## Data section
──────────

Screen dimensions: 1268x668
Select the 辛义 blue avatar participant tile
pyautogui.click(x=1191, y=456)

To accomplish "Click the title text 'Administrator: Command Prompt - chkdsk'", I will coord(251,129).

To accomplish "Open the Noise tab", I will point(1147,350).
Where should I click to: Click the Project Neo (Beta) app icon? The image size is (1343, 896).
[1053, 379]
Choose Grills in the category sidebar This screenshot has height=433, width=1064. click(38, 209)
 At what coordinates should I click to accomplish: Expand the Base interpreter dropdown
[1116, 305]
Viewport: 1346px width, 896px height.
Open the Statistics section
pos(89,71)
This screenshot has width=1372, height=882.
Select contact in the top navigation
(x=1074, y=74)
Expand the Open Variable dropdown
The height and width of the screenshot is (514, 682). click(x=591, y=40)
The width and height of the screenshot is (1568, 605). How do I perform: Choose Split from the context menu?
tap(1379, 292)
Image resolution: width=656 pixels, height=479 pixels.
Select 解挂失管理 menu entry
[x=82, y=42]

──────────

Copy word for word the part of the records that opens with the first line and closes with the line containing "I will point(1147,350).".

Screen dimensions: 1268x668
Select the 辛义 blue avatar participant tile
pyautogui.click(x=1191, y=456)

To accomplish "Click the title text 'Administrator: Command Prompt - chkdsk'", I will coord(251,129).

To accomplish "Open the Noise tab", I will point(1147,350).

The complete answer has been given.